Introduzione (Teaser)

An EU-funded project reviewed alternative models to dark energy without the need to invoke a cosmological constant. Showing that dark energy is a dynamical contribution should dramatically increase our knowledge of the Universe.

Descrizione progetto (Article)

In physical cosmology, dark energy is a hypothetical form of energy that permeates all of space and tends to accelerate the expansion of the Universe. The cosmological constant is the simplest possible form of dark energy, leading to the current standard model of cosmology.

The EU-funded project 'The dark sector in cosmology and impact on present and future generation experiments' (DEMO) sought to disentangle dark energy from the cosmological constant by identifying dynamical interactions with other forms of matter. The observable Universe contains only a small fraction of ordinary matter, with the rest being dark energy and dark matter.

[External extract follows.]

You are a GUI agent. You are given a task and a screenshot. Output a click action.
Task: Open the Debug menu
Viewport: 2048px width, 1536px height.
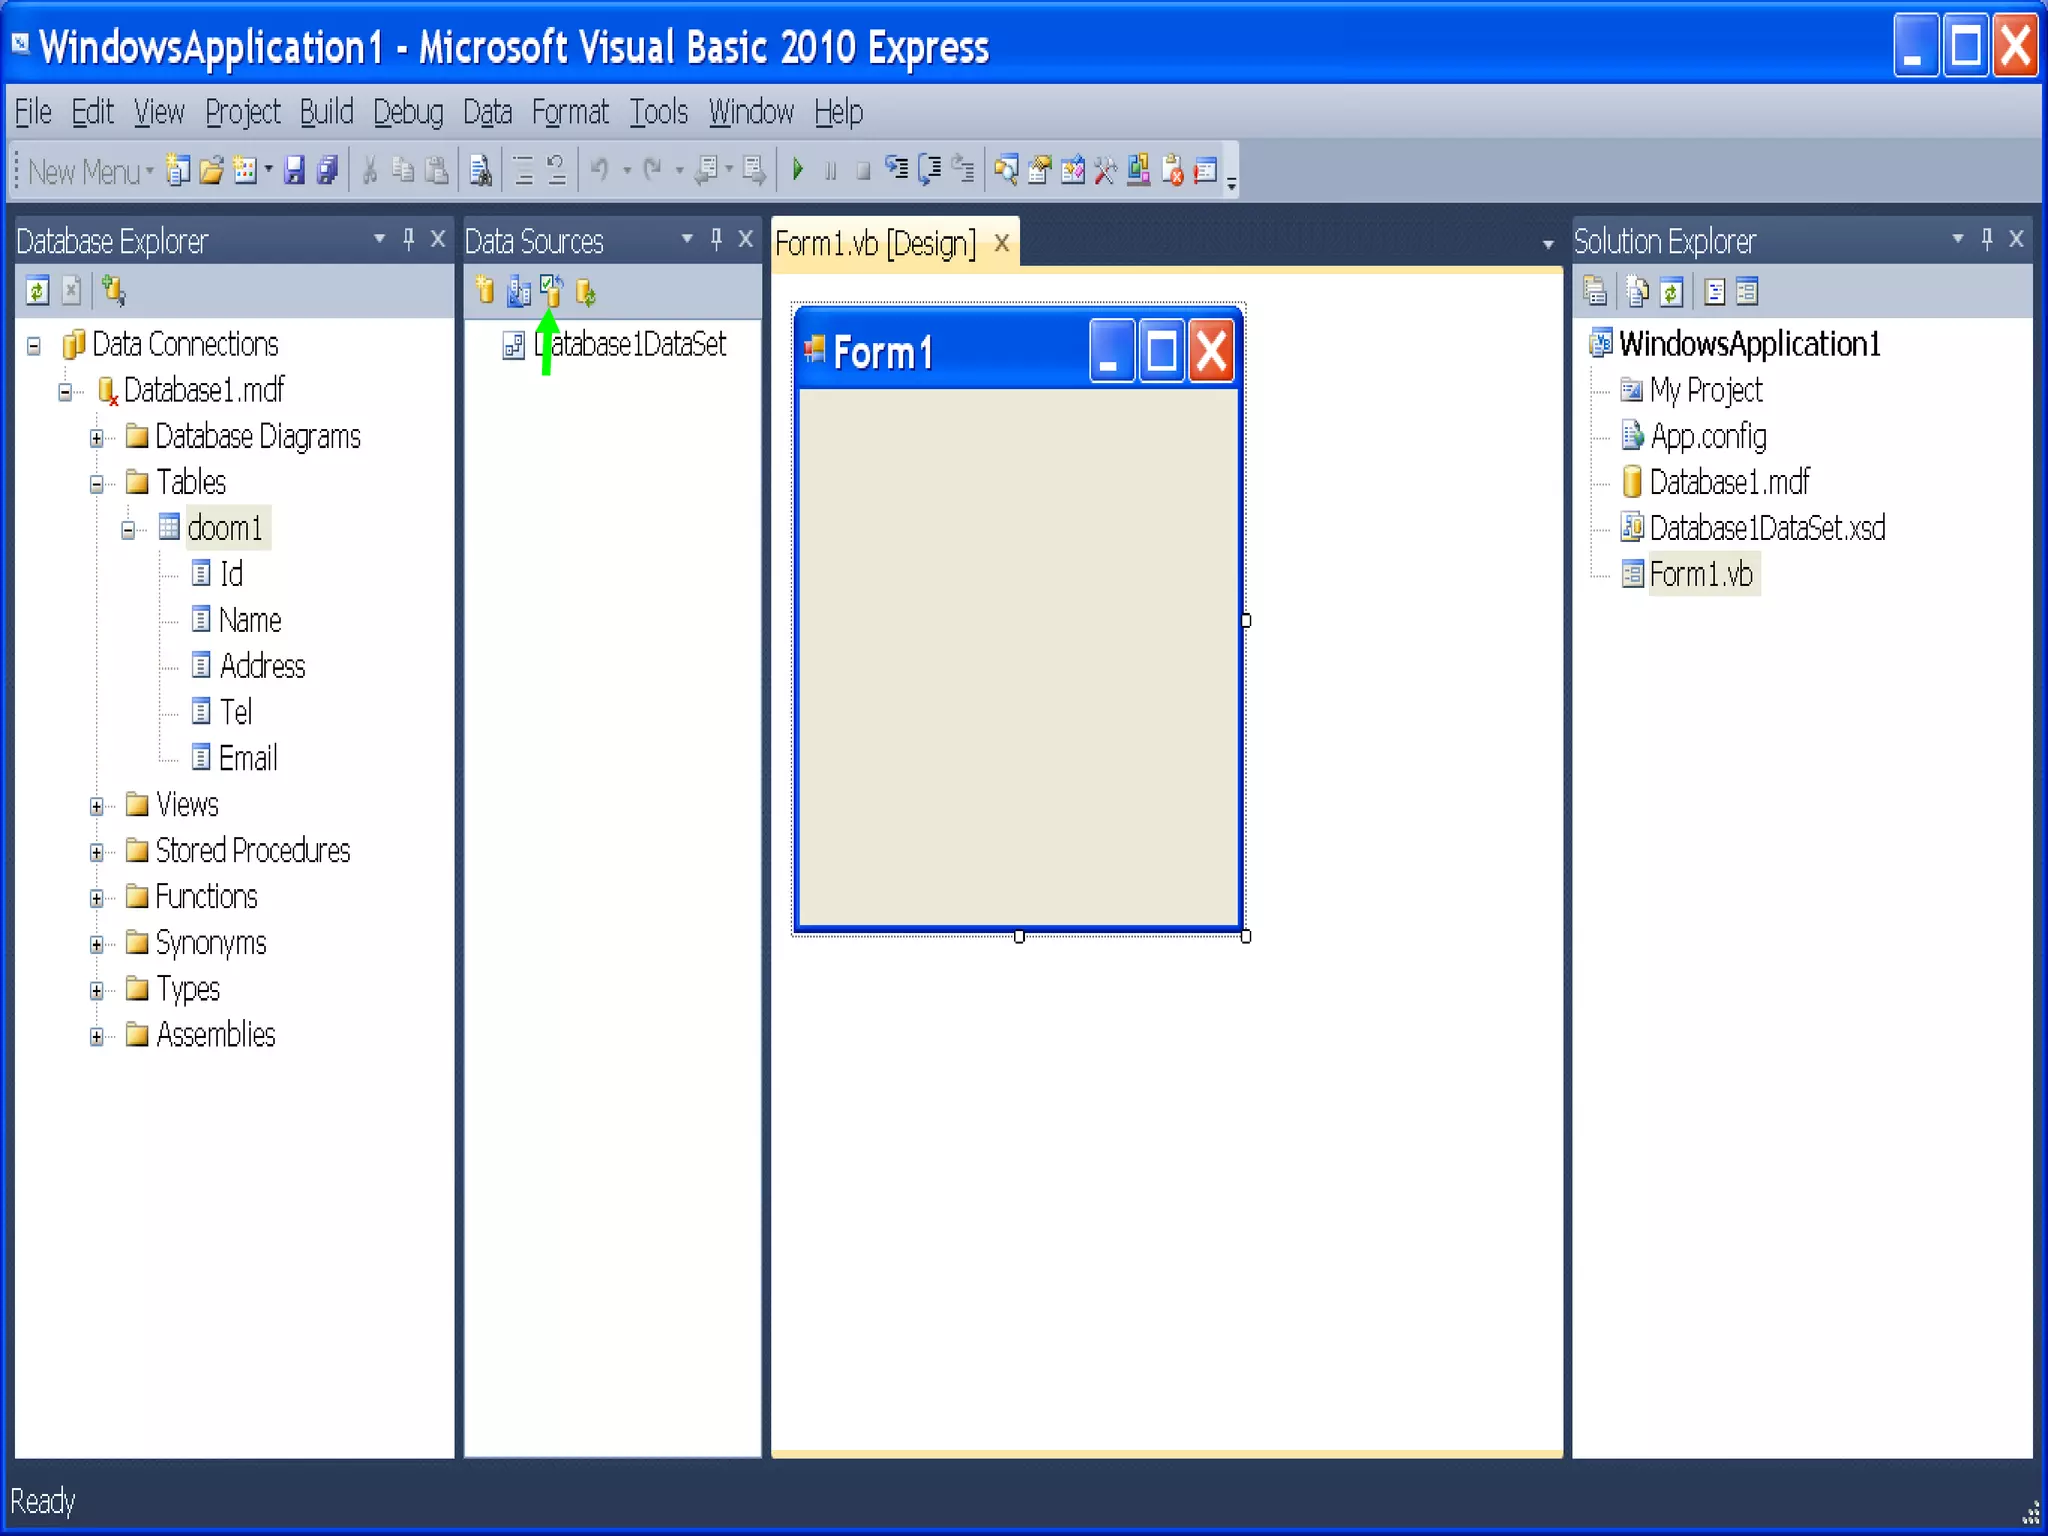click(407, 112)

Scientists explored the possibility that dark energy is dynamical and that gravitational force between dark matter particles is different compared to the general theory of relativity. This was the case of coupled dark energy models, in which dark matter particles feel the presence of a fifth force that is larger than gravity.

Based on this, DEMO implemented a numerical code that allowed test coupling between dark energy and dark matter. Small differences in the Hubble expansion parameter calculations and small fluctuations in the baryonic matter density led scientists to conclude that a non-zero coupling is compatible with data. These cosmological data were produced by the Planck Collaboration in 2013.

Scientists showed for the first time that the amount of dark energy at early stages depends on the epoch at which dark energy started to become relevant. While there are tight constraints regarding the dark energy presence since photon and neutrino decoupling, larger amounts of dark energy are allowed at later times.

DEMO work resulted in formulating a scenario in which dark energy and dark matter are two aspects of the same fluid.

Project work regarding dark energy, dark matter and their comparison to data was published in 12 papers in international journals. Amongst these, there are also works on theoretical models and their comparison to data.